◆ TRY IT ◆
In the listing below, pick out lines with "computer".

◆ INFORMATION ◆
== Segment start ==

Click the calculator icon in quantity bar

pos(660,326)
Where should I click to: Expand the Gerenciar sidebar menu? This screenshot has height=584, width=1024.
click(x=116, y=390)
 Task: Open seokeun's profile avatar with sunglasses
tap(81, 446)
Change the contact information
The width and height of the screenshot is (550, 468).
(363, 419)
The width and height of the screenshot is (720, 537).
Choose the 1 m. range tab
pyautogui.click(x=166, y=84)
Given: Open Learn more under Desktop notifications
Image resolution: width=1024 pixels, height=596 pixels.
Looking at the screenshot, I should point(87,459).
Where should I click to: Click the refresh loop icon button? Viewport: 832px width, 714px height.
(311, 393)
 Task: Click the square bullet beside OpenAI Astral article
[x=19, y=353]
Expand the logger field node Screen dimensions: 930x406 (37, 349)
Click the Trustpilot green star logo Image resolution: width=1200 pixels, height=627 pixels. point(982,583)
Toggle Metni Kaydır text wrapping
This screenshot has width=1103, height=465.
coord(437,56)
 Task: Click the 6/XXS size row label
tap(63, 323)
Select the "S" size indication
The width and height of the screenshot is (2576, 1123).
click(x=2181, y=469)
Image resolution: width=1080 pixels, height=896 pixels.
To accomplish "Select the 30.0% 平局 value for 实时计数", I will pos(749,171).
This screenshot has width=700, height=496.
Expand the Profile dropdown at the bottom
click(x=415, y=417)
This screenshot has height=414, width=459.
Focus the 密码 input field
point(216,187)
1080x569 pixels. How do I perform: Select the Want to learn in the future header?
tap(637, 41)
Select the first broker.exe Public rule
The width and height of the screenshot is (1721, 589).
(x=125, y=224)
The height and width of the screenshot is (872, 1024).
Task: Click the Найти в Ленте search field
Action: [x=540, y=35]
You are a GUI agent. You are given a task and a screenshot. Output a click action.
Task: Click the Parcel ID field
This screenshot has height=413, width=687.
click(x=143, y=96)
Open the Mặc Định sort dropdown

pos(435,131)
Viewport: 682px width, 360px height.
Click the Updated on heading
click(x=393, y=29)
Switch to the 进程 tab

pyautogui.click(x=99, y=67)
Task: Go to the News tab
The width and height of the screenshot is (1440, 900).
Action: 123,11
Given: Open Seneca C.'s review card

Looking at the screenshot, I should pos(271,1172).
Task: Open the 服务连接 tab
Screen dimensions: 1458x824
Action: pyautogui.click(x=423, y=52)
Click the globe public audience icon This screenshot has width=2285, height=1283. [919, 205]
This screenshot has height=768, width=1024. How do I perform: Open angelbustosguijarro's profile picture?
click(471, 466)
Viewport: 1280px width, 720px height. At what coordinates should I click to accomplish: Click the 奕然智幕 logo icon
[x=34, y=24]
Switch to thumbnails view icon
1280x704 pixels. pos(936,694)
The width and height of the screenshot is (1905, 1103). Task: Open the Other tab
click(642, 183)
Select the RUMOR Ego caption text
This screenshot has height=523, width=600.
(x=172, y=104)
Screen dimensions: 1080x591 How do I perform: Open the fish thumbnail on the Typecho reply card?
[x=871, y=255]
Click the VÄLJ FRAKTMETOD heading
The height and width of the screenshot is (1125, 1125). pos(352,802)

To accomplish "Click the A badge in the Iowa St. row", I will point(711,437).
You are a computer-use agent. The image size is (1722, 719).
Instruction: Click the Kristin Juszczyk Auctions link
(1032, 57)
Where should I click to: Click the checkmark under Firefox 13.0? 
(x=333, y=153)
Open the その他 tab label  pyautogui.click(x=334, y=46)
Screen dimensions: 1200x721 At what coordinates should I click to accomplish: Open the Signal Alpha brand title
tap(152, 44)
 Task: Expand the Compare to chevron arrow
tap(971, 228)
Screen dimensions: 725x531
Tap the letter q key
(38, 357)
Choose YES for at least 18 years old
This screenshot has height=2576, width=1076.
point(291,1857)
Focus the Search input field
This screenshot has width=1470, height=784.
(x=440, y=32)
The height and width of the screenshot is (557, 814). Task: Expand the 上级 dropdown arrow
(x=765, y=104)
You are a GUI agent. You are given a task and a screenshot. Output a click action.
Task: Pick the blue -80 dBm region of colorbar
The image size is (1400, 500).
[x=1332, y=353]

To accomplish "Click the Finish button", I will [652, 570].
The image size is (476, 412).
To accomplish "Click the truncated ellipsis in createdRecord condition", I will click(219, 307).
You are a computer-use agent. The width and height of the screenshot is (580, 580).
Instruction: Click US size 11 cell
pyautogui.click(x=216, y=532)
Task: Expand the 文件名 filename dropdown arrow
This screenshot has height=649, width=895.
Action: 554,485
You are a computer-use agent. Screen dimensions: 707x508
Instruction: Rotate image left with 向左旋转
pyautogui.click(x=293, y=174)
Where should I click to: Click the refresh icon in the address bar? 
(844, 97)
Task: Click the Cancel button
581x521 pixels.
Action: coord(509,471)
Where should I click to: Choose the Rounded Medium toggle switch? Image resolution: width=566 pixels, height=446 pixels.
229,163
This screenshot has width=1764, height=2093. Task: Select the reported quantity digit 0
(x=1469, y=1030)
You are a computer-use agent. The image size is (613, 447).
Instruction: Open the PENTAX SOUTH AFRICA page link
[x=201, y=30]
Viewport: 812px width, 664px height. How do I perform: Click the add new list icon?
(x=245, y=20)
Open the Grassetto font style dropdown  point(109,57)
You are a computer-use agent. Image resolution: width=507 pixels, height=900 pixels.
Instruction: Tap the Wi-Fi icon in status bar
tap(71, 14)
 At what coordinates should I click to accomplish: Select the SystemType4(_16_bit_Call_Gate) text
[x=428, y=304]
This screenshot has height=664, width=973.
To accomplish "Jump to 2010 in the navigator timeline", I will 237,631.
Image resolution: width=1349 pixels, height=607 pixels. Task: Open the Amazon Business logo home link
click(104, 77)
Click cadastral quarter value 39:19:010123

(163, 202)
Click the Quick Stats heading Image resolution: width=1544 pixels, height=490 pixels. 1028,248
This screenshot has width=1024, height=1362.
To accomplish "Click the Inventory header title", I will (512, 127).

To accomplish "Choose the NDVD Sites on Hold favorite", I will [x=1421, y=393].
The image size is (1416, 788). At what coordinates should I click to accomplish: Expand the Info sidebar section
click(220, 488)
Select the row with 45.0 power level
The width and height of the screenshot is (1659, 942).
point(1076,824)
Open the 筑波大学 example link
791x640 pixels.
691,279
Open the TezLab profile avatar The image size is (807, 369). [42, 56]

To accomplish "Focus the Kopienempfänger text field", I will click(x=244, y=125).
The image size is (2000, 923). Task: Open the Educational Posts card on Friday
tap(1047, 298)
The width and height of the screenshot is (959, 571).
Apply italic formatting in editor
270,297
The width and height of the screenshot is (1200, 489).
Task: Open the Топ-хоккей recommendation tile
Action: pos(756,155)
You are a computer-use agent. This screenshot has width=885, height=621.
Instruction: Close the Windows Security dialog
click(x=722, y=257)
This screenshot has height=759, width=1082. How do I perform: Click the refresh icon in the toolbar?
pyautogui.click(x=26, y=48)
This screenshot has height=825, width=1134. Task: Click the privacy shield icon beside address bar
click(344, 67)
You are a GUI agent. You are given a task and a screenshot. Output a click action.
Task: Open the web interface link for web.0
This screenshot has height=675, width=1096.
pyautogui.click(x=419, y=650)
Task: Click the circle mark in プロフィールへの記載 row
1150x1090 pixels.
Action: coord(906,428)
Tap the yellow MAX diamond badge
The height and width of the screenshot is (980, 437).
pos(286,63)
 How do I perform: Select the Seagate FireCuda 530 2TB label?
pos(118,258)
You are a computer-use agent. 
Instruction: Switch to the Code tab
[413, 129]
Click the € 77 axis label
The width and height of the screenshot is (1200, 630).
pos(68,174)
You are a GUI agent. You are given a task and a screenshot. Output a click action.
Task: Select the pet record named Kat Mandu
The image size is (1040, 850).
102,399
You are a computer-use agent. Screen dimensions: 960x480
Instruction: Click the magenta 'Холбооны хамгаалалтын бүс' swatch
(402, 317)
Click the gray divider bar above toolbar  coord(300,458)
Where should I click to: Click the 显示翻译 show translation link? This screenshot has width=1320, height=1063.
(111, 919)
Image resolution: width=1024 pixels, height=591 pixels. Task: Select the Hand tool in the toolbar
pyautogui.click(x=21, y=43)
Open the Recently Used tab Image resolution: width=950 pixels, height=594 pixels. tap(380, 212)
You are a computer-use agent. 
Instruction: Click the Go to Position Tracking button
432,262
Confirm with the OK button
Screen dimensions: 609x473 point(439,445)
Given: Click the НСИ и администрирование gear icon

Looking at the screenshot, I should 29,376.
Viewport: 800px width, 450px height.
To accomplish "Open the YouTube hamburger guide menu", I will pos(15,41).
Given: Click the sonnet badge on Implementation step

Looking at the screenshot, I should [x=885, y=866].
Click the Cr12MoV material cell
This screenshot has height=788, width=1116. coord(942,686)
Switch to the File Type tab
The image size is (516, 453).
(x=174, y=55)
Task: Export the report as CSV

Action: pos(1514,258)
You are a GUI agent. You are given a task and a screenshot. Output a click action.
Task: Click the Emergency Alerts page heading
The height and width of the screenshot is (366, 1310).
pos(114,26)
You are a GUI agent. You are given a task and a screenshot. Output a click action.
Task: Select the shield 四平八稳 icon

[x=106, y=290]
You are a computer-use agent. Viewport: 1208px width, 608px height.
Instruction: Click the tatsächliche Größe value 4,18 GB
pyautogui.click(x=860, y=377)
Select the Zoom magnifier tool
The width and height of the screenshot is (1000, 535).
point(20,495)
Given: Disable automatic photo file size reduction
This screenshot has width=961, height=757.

== Segment end ==

◆ REPLY ◆
You are a computer-use agent. The image size is (1722, 719).
You are a computer-use agent. The width and height of the screenshot is (580, 580).
You are a computer-use agent. Screen dimensions: 707x508
You are a computer-use agent. The image size is (613, 447).
You are a computer-use agent. Image resolution: width=507 pixels, height=900 pixels.
You are a computer-use agent. This screenshot has width=885, height=621.
You are a computer-use agent. 
You are a computer-use agent. Screen dimensions: 960x480
You are a computer-use agent. 
You are a computer-use agent. Viewport: 1208px width, 608px height.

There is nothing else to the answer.